A mother and son are suing each other after she threw him out of the £1.2million family home and changed the locks.
Elizabeth
Ashley, 79, kicked her son out of the house two years ago and has not
allowed him back, despite his insistence that he paid for most of it.
Mitchim
Ashley, 53, says he has a legal right to live in his childhood home –
which has risen in price by a staggering £1million since they bought it –
and is demanding he be allowed to return.
The pair are now suing each other at Central London County Court over the property in Wandsworth, south-west London.
Mr Ashley is demanding that his mother either allows him to return home or sells the house and halves the profits with him.
Mrs
Ashley is arguing that she has the right to decide who lives in her
home and is seeking damages for alleged harassment by her estranged son.
Yesterday,
the court heard that the property had been the family home for nearly
four decades before the row.
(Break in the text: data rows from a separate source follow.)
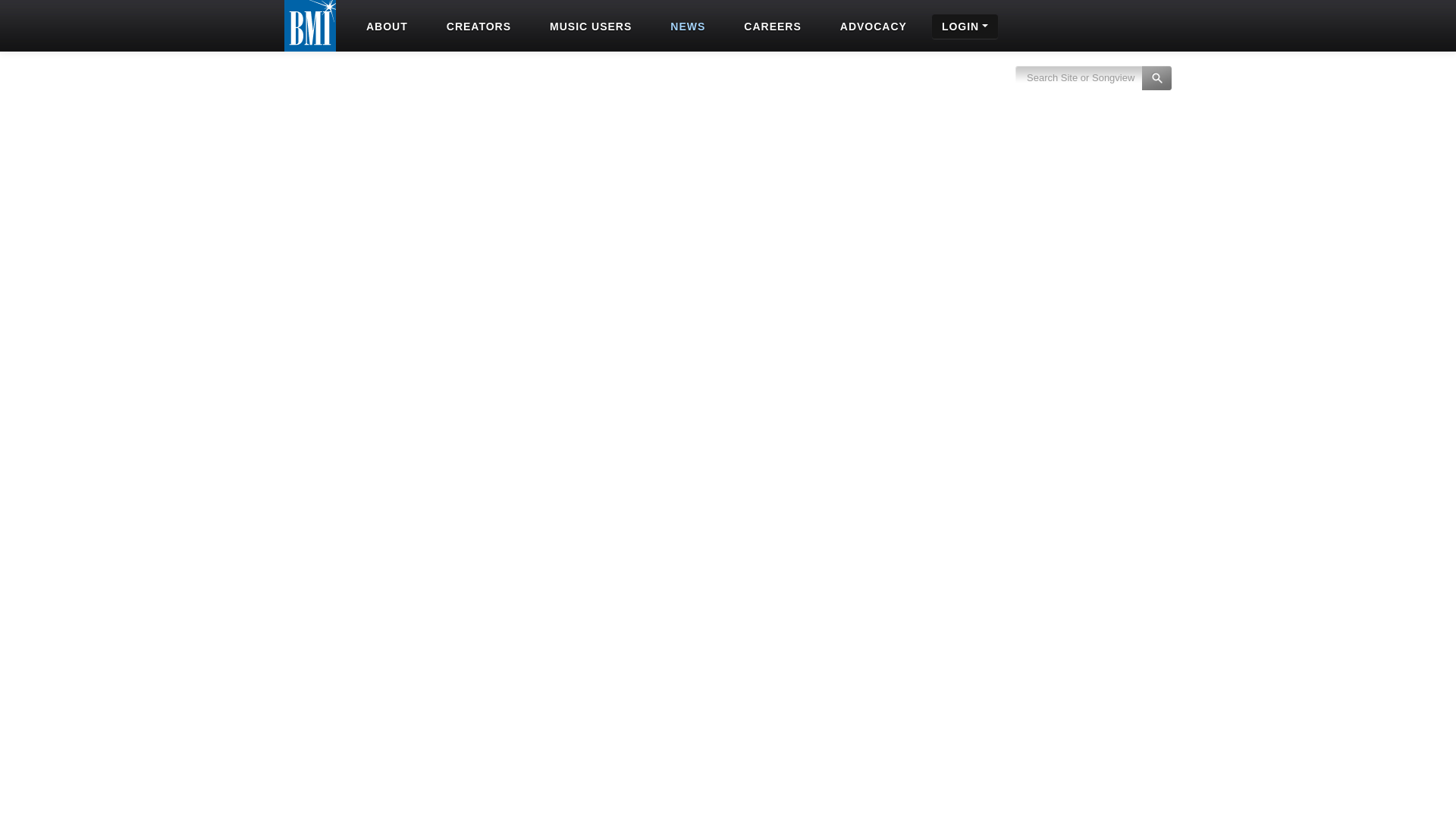
NEWS (685, 25)
CREATORS (477, 25)
clear results (1093, 87)
ABOUT (385, 25)
MUSIC USERS (587, 25)
ADVOCACY (871, 25)
CAREERS (770, 25)
Given the description of an element on the screen output the (x, y) to click on. 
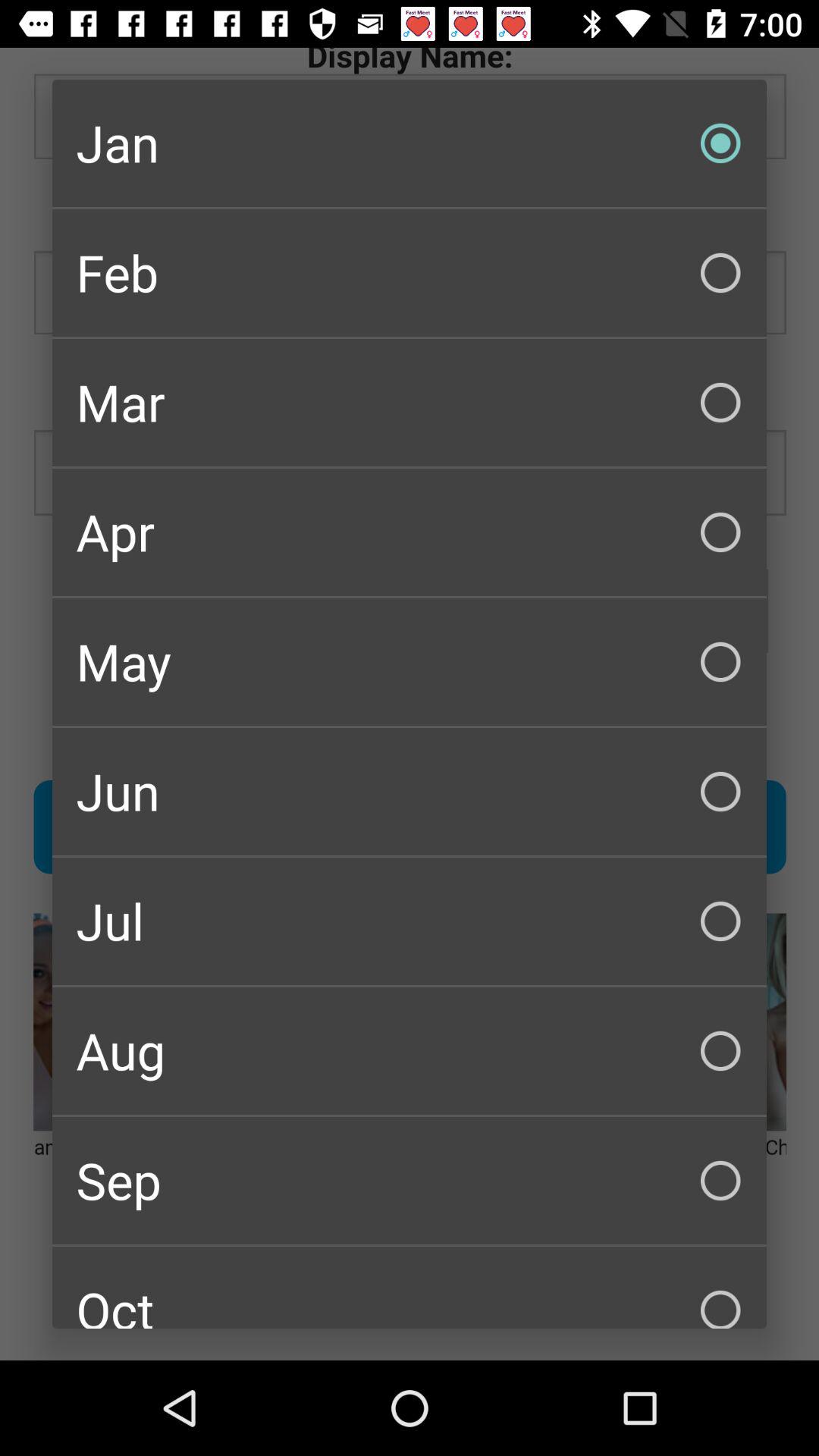
jump until feb checkbox (409, 272)
Given the description of an element on the screen output the (x, y) to click on. 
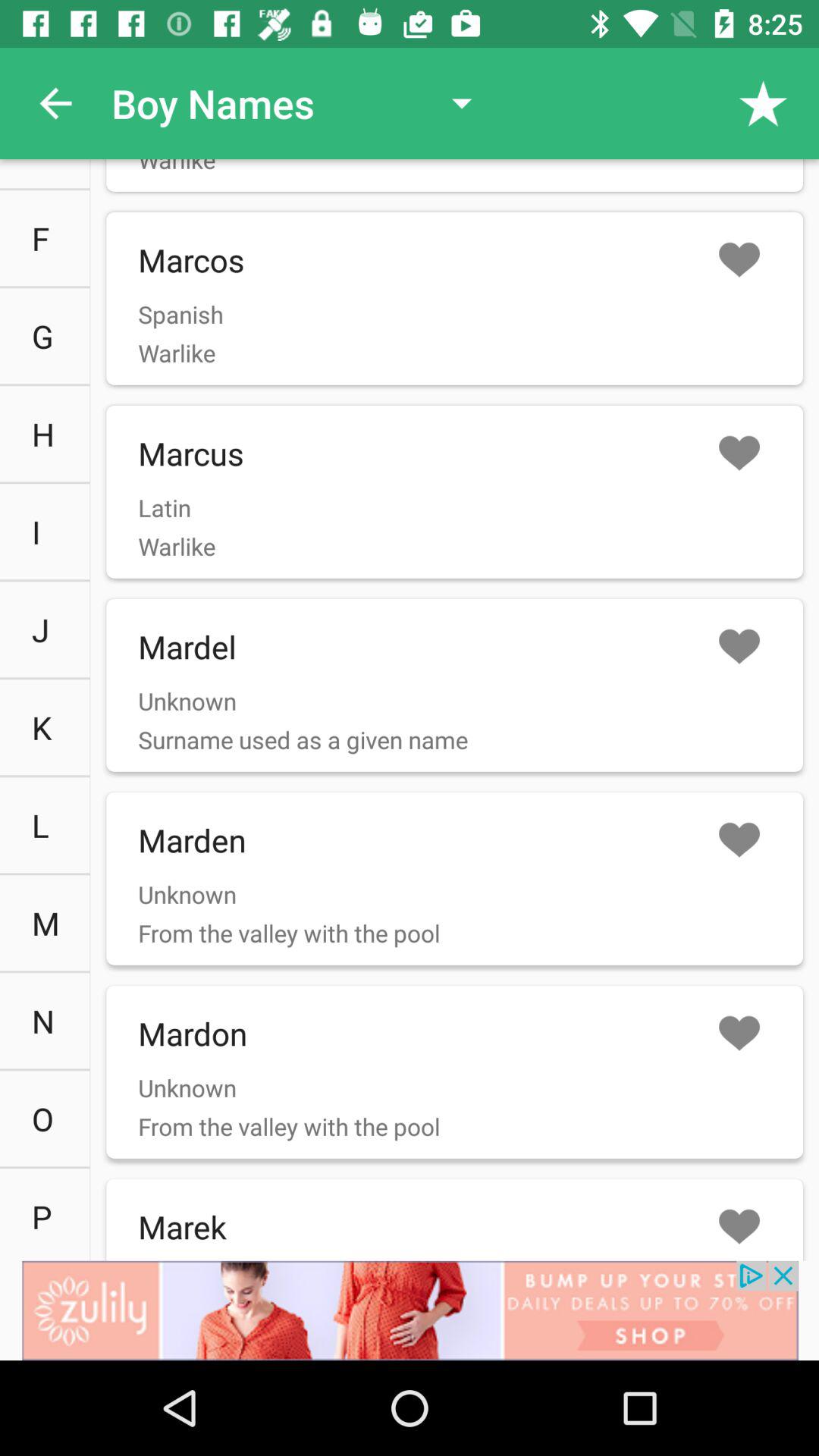
advertisement (409, 1310)
Given the description of an element on the screen output the (x, y) to click on. 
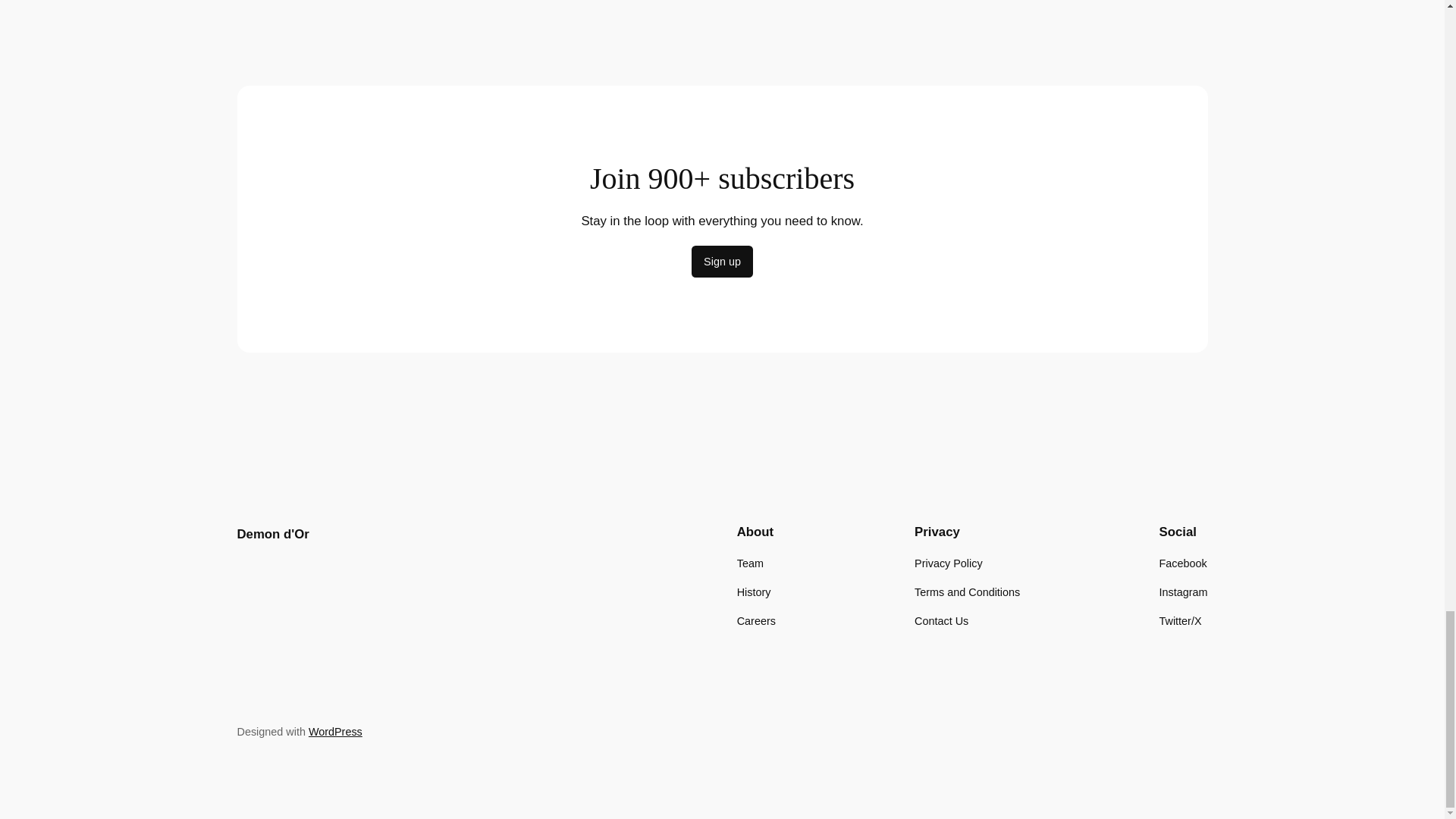
Terms and Conditions (967, 591)
Privacy Policy (948, 563)
Careers (756, 620)
Facebook (1182, 563)
WordPress (335, 731)
Contact Us (941, 620)
Sign up (721, 261)
Instagram (1182, 591)
Team (749, 563)
Demon d'Or (271, 534)
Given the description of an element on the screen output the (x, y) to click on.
Mrs Ashley had been renting the property
but in 2001 she bought it jointly with her son for just £200,000.
Mrs
Ashley paid only £5,000, with her son, an electrician currently living
in Hastings, East Sussex, contributing £150,000 in cash and acting as
guarantor for a £45,000 mortgage in his mother’s name, the court heard.
A deed of trust was drawn up between them at the time of the purchase, stating that they each owned half of the house.
Bargain: The terraced home in Wansdworth, south west London, cost just £200,000 in 2001
Joshua Swirsky, for Mr Ashley, said his client’s mother was being ‘unreasonable’.
‘The
trigger for the litigation was Mrs Ashley’s decision to change the
locks to the property when her son said he wanted to spend more time
there,’ he said.
‘The
purpose of the trust was to provide a home for Mr Ashley, as well as
Mrs Ashley, and he indeed occupied the property between 2001 and his
exclusion in 2012.’
Criticising
Mrs Ashley’s ‘unreasonable refusal to allow him to resume occupation’,
Mr Swirsky told the judge that, in the event that it is impossible for
Mr Ashley to return to the house, his client wants it sold and the
proceeds split.
‘If
it is impossible for him to live at the property, the purpose for which
the trust was created has come to an end and the court can make an
order for sale,’ he said.
‘This
is a situation where there is over £1million of equity in the property,
and each occupier would be entitled to at least £500,000 on sale.
‘That should be enough to accommodate two people separately, even in London in 2014.’
The deed details the rights of occupancy and it is the interpretation of this that has led to the court case.
Mr Ashley said he helped to purchase the home so that his mother would have ‘somewhere safe to see out her days’.
But
Mr Swirsky said the deed of trust was also supposed to be an investment
that he would inherit after his mother’s death. Mrs Ashley claims that
the deed was intended to provide a home for the rest of her life just
for her. When her son said he’d like to ‘spend more time there’, the
pair began rowing.
By
December 2012, she had banished him from the home and changed the locks
after he allegedly allowed strangers to lodge in the house, the court
heard.
Battle: The county court hearing took place inside the Royal Courts of Justice (pictured) in central London
Mr
Swirsky, on claims that his client had harassed his mother, said: ‘The
allegations consist of a number of telephone calls, a single instance of
unspecified abuse in person, and a malicious call to the RSPCA.’
David
Hyde, for Mrs Ashley, said she was within her rights to prevent her son
living in the home. ‘There is evidence that Mr Ashley allowed strangers
into the house as lodgers,’ he said.
He also argued that Mr Ashley had no right to occupy the house under the trust deed.
Judge Diana Faber reserved her judgment following the three-day hearing and will give her decision at a later date.